Mam także nadzieję, że uda mi się w przyszłości zaszczepić miłość do książek także naszym dzieciom- wierzę, że uwrażliwiają i edukują bardziej, niż cokolwiek innego. Półeczki z literaturą dziecięcą są zresztą w naszym domu systematycznie uzupełnianie, mimo że jeszcze nie ma kto z nich korzystać- mam na tym punkcie małego bzika.


Dziś jednak trafiłam na niesamowicie ciekawą inicjatywę, z którą nie spotkałam się nigdy wcześniej- małe argentyńskie wydawnictwo dla dzieci wyprodukowało książkę, z której po zakopaniu wyrasta drzewo- a wszystko dzięki umieszczonymi pomiędzy warstwami bezkwasowego papieru nasionami oraz ekologicznemu atramentowi. Zamysłem Wydawnictwa było, aby edukować dzieci (a także ich rodziców) z zakresu postępowania przyjaznemu środowisku oraz ukazać proces przeistoczenia- "Z drzewa powstałeś i w drzewo się obrócisz".

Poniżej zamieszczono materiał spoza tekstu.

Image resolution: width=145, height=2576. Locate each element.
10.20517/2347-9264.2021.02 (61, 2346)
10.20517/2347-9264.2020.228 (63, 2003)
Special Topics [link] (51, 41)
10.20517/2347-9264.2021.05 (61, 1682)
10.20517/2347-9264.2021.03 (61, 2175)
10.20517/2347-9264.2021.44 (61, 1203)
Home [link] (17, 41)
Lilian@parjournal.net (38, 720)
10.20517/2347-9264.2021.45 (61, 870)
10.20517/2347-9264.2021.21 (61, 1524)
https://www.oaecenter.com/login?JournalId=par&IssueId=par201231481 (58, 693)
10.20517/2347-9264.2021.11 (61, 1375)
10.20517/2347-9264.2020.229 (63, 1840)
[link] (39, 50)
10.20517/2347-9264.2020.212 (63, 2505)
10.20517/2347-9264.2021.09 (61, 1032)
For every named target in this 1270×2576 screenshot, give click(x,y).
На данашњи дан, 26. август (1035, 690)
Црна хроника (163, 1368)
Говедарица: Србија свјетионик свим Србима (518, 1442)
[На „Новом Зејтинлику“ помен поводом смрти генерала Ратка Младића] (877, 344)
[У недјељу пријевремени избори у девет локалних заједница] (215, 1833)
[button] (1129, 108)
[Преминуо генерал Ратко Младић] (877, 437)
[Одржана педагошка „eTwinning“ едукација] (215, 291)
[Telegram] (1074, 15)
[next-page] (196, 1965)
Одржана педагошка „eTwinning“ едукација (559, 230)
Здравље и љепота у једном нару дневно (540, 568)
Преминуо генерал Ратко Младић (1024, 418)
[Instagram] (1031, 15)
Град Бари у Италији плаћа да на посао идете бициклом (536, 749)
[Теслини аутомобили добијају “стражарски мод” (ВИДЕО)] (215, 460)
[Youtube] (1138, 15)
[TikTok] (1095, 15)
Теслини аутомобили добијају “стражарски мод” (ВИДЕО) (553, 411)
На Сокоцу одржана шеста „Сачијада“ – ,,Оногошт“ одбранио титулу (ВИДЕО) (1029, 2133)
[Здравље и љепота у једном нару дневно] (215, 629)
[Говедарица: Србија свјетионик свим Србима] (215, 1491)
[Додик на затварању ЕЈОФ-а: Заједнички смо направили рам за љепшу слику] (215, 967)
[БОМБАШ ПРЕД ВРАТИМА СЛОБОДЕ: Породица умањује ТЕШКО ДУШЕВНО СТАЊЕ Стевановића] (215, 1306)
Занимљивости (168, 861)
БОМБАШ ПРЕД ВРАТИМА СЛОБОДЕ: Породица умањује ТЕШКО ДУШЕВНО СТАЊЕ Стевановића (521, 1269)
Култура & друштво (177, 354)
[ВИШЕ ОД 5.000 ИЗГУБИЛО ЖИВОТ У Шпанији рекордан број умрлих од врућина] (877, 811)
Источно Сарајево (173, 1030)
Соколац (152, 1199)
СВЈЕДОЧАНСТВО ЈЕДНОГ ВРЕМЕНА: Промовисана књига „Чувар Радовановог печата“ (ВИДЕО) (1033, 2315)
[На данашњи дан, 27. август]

Uważam, że pomysł ten jest unikatowy i naprawdę niezwykle oryginalny- daje także podstawy aby zrobić z rodzicami coś fajnego. Dziecko najpierw czyta książkę z mamą i tatą a później uczestniczy w czymś wyjątkowym: kopie dołek, sadzi książkę i obserwuje, jak po jakimś czasie ona kiełkuje. Jak dla mnie jest to wspaniała inicjatywa.
Więcej na temat niezwykłej książki można znaleźć tutaj.
Trzymam kciuki za rozpowszechnienie akcji!